- BRIEF A -
In the post about profiling a CSV export, which function is identified as the major bottleneck?

- READING PASSAGE -
Like many of you, I enjoy doing lots of data visualization and machine learning using Pandas.
Pandas loads CSV files (among other things), so natually I export my datasets in CSV format for easy consumption. Today’s CSV export was a bit on the slow side, so I decided to profile it.
My code looks something like this:
with open(filename, 'wb') as csv_file:
writer = csv.DictWriter(csv_file, fieldnames=fieldnames)
for index, row in enumerate(data_iterator):
writer.writerow(row)
And this is the reference speed:
time python csv_writer_with_default_args.py
real 0m41.033s
user 0m39.976s
sys 0m0.277s
So, let’s profile it and look at the bottlenecks
python -m cProfile -o csv_writer.profile csv_writer.py
runsnake csv_writer.profile
It’s pretty clear that _dict_to_list
is the major bottleneck here. Let’s look at the code in csv.py
:
def _dict_to_list(self, rowdict):
if self.extrasaction == "raise":
wrong_fields = [k for k in rowdict if k not in self.fieldnames]
if wrong_fields:
raise ValueError("dict contains fields not in fieldnames: "

- BRIEF B -
Lay out the lines of the records as a Markdown table with columns headed Row and Line, skipping blank lines. Start at the line that contains "Identify the location of signal-form-heading-text: 控制信号的形式." and stop after the line that contains "thread-line is located".

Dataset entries
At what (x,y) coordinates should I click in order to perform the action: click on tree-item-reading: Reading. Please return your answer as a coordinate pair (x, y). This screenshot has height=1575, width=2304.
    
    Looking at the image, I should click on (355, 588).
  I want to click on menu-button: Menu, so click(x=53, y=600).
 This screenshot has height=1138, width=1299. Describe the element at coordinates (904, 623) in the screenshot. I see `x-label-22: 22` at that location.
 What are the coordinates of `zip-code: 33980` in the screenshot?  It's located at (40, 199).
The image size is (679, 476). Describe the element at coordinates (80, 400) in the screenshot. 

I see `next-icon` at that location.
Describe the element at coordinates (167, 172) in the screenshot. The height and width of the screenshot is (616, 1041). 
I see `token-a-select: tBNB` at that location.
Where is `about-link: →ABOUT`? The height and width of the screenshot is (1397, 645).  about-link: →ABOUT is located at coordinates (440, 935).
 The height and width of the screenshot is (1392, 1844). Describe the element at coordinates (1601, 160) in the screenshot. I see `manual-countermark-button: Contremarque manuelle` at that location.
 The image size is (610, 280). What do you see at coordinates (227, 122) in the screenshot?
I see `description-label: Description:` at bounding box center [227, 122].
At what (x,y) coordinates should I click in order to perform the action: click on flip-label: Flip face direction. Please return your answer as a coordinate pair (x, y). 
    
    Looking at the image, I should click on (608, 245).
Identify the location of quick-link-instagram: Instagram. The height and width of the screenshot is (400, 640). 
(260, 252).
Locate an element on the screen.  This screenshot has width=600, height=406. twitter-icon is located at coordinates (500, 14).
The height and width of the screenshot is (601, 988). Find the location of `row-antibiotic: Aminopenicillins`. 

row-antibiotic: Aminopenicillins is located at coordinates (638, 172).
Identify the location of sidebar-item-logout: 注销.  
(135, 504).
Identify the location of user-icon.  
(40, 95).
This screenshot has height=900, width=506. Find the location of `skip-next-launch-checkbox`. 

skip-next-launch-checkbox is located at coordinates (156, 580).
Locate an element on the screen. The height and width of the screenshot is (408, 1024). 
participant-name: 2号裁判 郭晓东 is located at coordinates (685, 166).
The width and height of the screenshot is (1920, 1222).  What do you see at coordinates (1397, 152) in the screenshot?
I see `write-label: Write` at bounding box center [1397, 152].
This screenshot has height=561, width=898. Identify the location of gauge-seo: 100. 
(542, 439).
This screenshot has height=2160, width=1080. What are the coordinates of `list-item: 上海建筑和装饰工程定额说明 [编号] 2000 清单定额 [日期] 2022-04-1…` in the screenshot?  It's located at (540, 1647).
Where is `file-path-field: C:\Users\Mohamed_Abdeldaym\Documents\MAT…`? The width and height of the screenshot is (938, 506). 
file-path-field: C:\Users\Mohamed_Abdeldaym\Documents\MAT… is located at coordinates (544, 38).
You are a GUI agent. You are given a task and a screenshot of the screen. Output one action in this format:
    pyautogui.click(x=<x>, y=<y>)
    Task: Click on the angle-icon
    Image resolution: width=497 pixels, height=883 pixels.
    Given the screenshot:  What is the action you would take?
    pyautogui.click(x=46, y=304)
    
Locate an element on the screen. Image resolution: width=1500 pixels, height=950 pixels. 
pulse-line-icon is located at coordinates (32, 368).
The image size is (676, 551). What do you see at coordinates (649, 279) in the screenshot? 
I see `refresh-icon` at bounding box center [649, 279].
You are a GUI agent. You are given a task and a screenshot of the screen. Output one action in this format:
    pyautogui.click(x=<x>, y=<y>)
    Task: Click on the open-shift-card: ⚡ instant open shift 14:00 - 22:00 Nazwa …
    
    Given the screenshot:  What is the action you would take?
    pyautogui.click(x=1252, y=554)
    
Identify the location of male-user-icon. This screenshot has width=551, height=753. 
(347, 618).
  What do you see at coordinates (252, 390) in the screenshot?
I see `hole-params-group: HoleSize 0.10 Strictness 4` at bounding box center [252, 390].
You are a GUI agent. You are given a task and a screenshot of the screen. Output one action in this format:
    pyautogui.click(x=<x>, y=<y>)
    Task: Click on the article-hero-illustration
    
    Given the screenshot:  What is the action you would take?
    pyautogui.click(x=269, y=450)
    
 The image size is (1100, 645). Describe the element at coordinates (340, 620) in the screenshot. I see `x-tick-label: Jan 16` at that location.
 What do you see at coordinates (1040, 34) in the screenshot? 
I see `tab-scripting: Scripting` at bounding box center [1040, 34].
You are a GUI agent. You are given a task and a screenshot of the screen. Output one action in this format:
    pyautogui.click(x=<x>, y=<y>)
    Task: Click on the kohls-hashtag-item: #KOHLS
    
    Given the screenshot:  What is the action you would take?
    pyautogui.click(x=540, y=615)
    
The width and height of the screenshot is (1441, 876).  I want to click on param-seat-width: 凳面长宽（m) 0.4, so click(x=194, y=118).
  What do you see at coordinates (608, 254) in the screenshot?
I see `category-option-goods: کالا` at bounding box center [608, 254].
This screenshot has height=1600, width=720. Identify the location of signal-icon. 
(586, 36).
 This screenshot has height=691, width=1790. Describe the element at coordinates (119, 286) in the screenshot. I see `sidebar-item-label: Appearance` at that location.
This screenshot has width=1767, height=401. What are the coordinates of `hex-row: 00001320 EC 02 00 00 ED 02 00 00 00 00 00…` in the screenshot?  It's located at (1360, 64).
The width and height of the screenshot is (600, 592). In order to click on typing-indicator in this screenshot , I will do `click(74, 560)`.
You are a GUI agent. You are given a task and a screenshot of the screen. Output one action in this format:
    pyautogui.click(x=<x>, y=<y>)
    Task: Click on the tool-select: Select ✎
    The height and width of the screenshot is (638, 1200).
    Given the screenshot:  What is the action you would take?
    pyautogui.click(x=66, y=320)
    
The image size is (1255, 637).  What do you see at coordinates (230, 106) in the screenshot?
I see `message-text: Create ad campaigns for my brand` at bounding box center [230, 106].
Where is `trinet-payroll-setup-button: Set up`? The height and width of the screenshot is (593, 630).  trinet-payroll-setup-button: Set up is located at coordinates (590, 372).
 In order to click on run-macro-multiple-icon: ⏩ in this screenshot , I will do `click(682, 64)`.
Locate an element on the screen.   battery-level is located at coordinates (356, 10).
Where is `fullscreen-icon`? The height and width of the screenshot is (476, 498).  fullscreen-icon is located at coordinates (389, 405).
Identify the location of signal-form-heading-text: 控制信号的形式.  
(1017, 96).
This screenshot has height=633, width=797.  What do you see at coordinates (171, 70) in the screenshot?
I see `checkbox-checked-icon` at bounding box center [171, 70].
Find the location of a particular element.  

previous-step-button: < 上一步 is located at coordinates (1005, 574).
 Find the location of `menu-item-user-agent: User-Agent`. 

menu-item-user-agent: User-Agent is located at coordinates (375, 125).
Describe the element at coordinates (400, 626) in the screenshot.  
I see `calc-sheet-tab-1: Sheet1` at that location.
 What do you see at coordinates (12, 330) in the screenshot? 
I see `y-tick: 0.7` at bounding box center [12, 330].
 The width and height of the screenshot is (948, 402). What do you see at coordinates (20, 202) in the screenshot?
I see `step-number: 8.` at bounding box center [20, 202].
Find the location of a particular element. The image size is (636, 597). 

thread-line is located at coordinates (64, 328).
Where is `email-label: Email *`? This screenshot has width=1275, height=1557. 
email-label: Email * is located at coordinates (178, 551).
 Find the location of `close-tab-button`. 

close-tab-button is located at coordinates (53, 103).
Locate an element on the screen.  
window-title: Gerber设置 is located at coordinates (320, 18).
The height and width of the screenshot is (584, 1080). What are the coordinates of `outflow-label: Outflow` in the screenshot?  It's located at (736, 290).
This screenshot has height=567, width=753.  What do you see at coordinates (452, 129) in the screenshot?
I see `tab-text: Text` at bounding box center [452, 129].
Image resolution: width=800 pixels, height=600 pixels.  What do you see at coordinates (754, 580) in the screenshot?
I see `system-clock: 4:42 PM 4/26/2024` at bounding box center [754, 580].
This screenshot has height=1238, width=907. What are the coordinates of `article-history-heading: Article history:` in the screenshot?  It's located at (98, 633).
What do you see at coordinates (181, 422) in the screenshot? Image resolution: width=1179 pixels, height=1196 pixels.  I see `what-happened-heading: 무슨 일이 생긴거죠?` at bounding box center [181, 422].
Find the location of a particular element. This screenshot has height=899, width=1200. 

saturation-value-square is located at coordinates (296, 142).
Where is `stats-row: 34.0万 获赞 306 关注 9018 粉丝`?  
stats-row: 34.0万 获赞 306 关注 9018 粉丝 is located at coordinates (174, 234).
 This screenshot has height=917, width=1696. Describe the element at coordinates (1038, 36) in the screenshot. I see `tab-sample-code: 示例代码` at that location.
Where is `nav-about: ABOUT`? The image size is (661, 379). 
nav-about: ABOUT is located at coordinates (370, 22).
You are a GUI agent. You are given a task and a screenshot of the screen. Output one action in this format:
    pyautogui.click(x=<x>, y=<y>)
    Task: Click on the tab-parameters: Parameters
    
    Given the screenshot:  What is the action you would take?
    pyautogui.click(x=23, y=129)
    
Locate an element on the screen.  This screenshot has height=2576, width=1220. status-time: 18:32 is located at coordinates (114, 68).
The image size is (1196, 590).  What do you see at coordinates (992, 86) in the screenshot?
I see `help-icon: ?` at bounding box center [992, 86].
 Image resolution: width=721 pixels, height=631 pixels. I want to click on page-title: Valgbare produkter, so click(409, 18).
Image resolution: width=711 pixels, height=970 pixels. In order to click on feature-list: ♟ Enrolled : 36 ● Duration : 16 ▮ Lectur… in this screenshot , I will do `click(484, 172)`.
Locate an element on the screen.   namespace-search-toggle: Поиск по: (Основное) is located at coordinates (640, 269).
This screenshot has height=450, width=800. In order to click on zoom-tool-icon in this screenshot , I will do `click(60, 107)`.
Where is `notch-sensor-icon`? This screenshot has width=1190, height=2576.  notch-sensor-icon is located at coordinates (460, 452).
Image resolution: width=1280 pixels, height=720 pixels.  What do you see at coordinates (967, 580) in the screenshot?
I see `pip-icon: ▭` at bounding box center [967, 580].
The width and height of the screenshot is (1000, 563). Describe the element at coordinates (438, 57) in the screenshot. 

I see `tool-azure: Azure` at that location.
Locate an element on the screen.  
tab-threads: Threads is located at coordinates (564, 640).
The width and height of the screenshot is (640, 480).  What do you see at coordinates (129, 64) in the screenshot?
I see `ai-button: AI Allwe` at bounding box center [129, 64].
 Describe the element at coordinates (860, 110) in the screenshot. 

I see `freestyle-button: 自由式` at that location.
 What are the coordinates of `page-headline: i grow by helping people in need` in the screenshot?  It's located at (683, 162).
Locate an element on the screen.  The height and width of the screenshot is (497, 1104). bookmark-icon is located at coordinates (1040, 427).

- EXPECTED OUTPUT A -
_dict_to_list

- EXPECTED OUTPUT B -
| Row | Line |
|---|---|
| 1 | Identify the location of signal-form-heading-text: 控制信号的形式.   |
| 2 | (1017, 96). |
| 3 | This screenshot has height=633, width=797.  What do you see at coordinates (171, 70) in the screenshot? |
| 4 | I see `checkbox-checked-icon` at bounding box center [171, 70]. |
| 5 | Find the location of a particular element.   |
| 6 | previous-step-button: < 上一步 is located at coordinates (1005, 574). |
| 7 |  Find the location of `menu-item-user-agent: User-Agent`.  |
| 8 | menu-item-user-agent: User-Agent is located at coordinates (375, 125). |
| 9 | Describe the element at coordinates (400, 626) in the screenshot.   |
| 10 | I see `calc-sheet-tab-1: Sheet1` at that location. |
| 11 |  What do you see at coordinates (12, 330) in the screenshot?  |
| 12 | I see `y-tick: 0.7` at bounding box center [12, 330]. |
| 13 |  The width and height of the screenshot is (948, 402). What do you see at coordinates (20, 202) in the screenshot? |
| 14 | I see `step-number: 8.` at bounding box center [20, 202]. |
| 15 | Find the location of a particular element. The image size is (636, 597).  |
| 16 | thread-line is located at coordinates (64, 328). |